** Given text **
- Leaders: Jean-Claude Baraka (POW) Sharif Manda (POW) Cobra Matata (POW) David Mbadu
- Dates active: 2008–?
- Active regions: Ituri Province, D.R. Congo
- Size: <100 (2011)
- Wars: Ituri conflict

= Popular Front for Justice in the Congo =

Armed group operating in the DRC

The Popular Front for Justice in the Congo (Front populaire pour la justice au Congo, or FPJC) is an armed group operating in the south of Ituri Province in the Democratic Republic of the Congo (DRC), where it has participated in the Ituri conflict. It formed in September 2008 from a splintering of the Front for Patriotic Resistance in Ituri (FRPI) and coalescing of other armed actors, including combatants from the Nationalist and Integrationist Front, who had resisted national disarmament campaigns. The group has expressed opposition to a 2006 attempt to resolve the Ituri conflict, which granted amnesty to former participants in the conflict. In 2011, the group was estimated to have no more than 100 members. Whereas the FRPI was closely linked to the Ngiti ethnolinguistic group, the FPJC incorporated members of more varied ethnic backgrounds.

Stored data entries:
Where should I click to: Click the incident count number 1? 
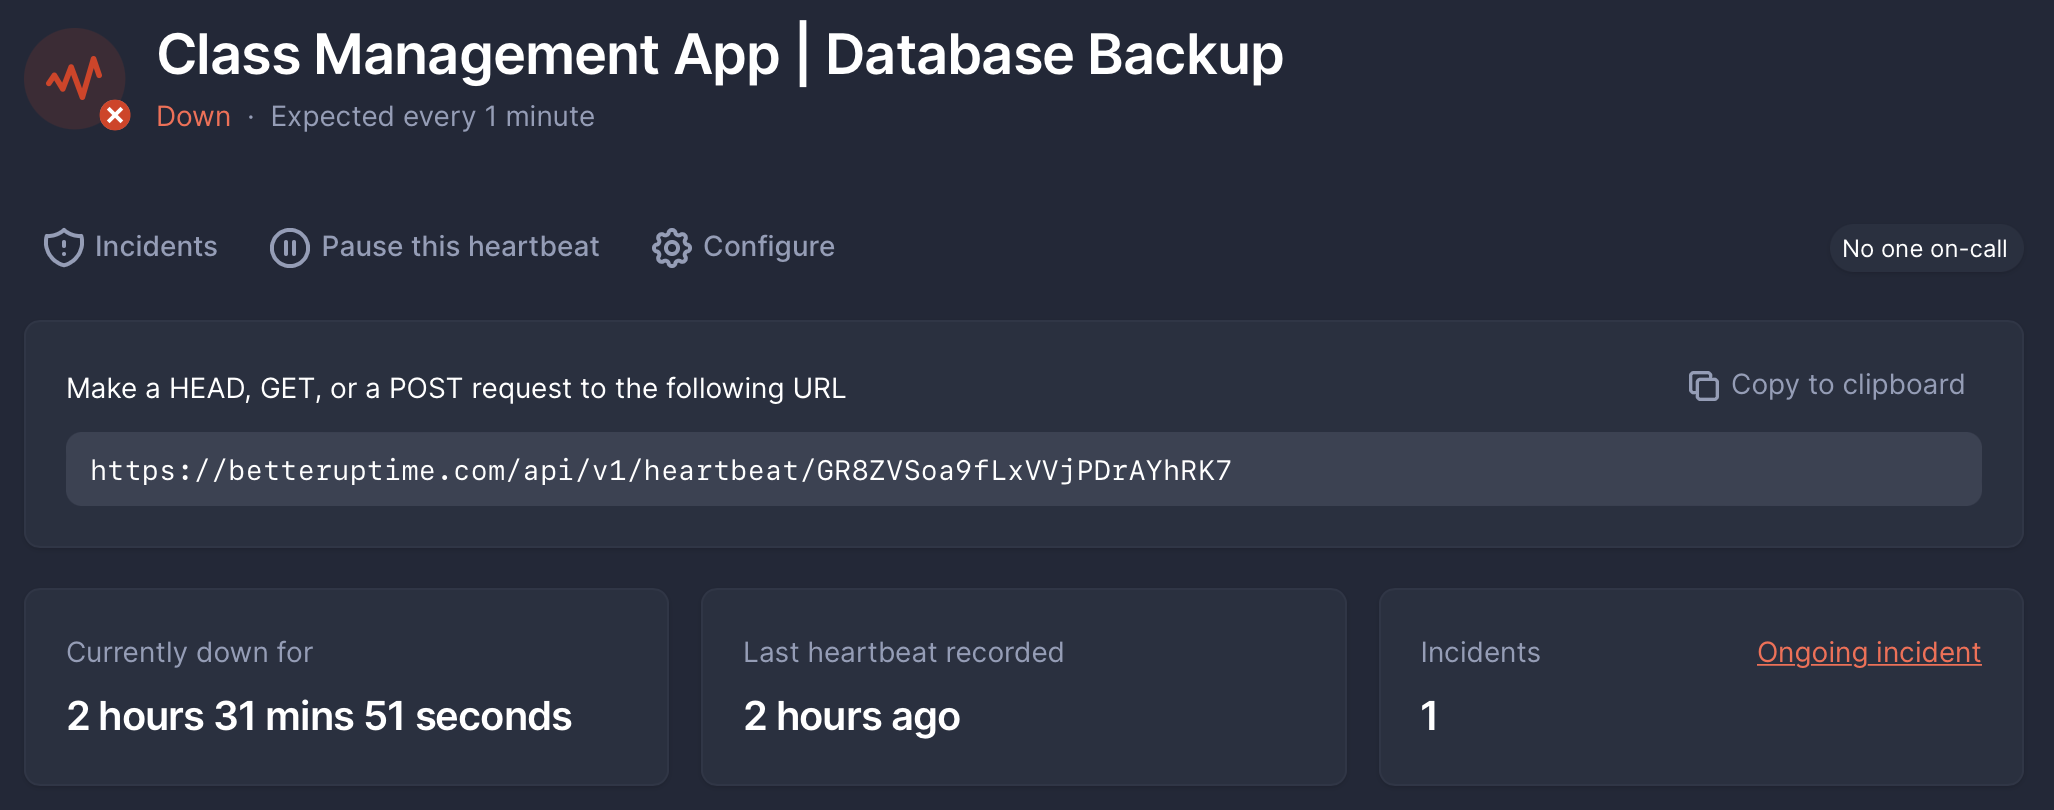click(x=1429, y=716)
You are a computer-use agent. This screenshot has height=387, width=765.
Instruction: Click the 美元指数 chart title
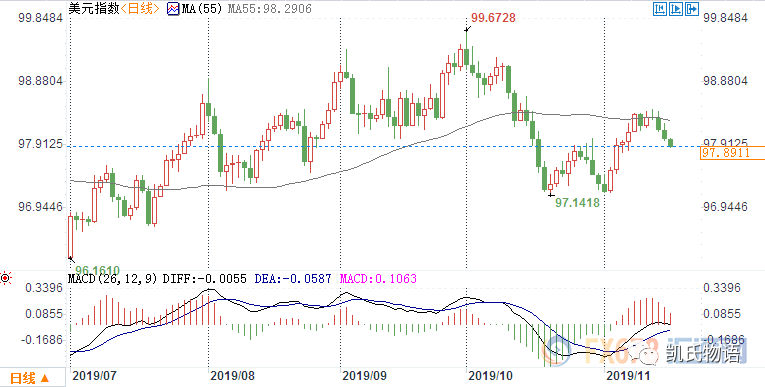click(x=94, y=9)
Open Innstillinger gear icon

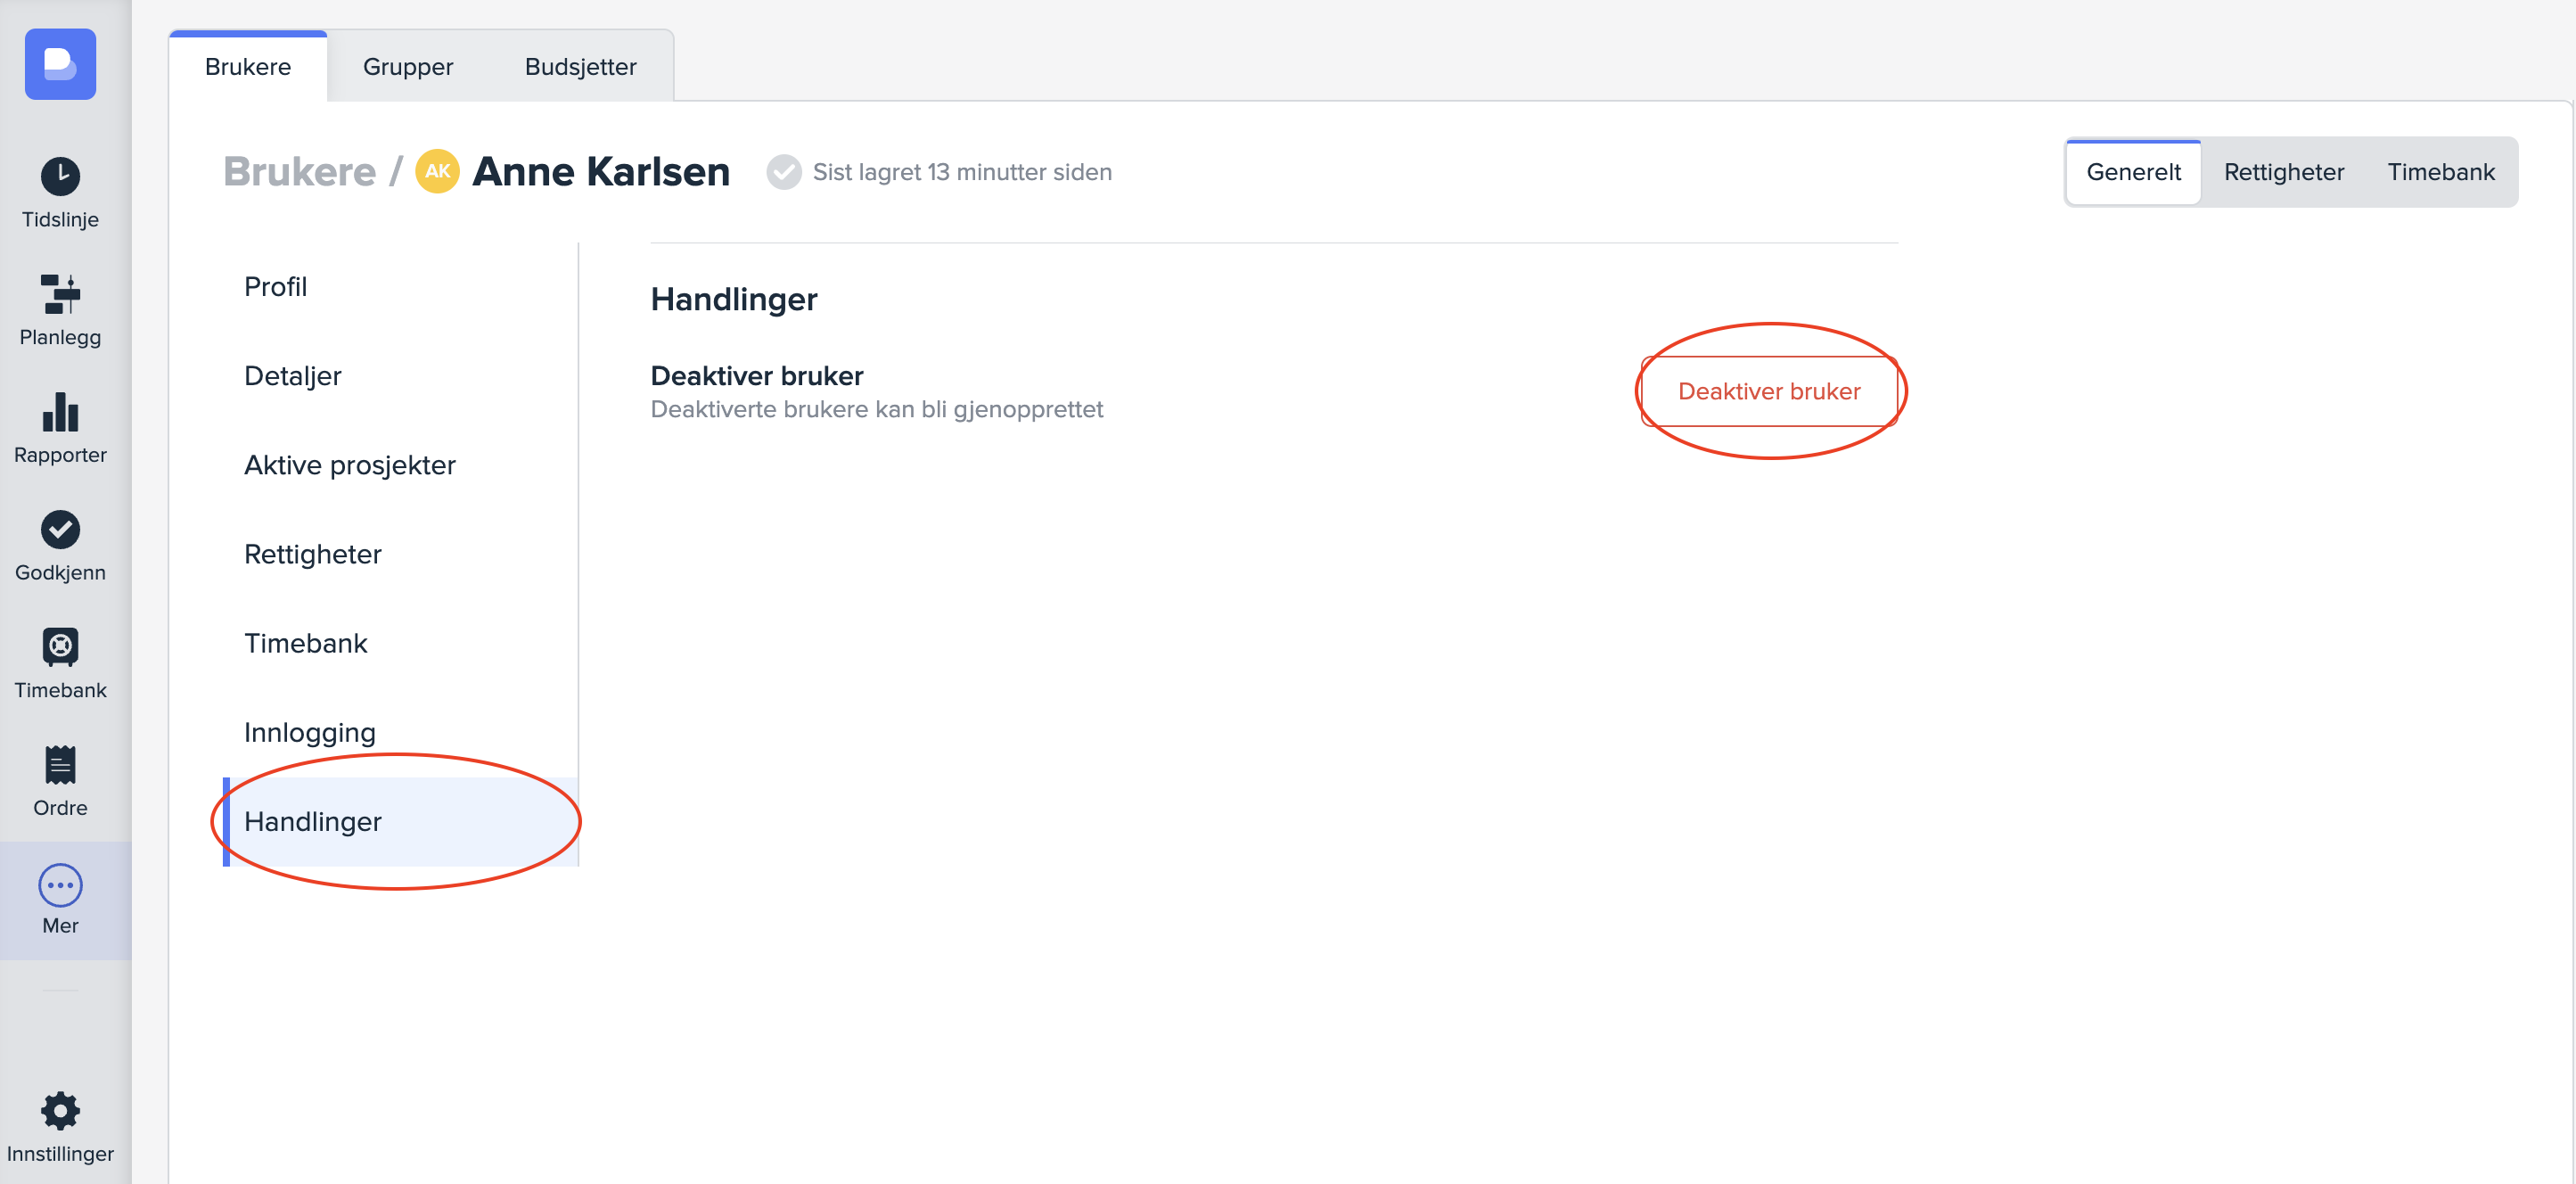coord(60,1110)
...
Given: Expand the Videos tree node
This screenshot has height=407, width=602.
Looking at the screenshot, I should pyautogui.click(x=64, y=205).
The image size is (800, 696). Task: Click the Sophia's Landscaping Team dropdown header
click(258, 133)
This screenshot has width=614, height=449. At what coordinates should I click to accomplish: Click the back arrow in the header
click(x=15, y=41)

** Task item **
Continue the text on the Popular Front for Justice in the Congo, starting after its last sentence. The entries stand apart from the text about the Popular Front for Justice in the Congo.

** Response **
In October 2008, the FPJC clashed with Congolese government forces near Bunia in Ituri District, displacing thousands of local residents before it was pushed back by government troops and MONUSCO, the United Nations peacekeeping mission in the DRC. In March 2009, the FPJC launched attacks on villages southeast of Bunia, which were followed by counterattacks from the FRPI. The UN Refugee Agency blamed fighting between the rebel groups for the displacement of more than 30,000 Congolese in Ituri. Government forces launched an operation in 2010 to repel the FPJC and other rebel groups operating in Ituri and to relocate at-risk populations. An early leader of the FPJC, Sharif Mandu, was arrested on September 2, 2010, in Arua, a town in western Uganda. Another FPJC leader, Jean-Claude Baraka, was arrested around the same time. The arrest of Mandu was followed by a power struggle between his lieutenants. David Mbadu took control after his rival Cobra Matata, a former FPRI commander and briefly the FPJC leader, disappeared for a time. Matata surrendered to military forces in November 2014 and was arrested in January 2015.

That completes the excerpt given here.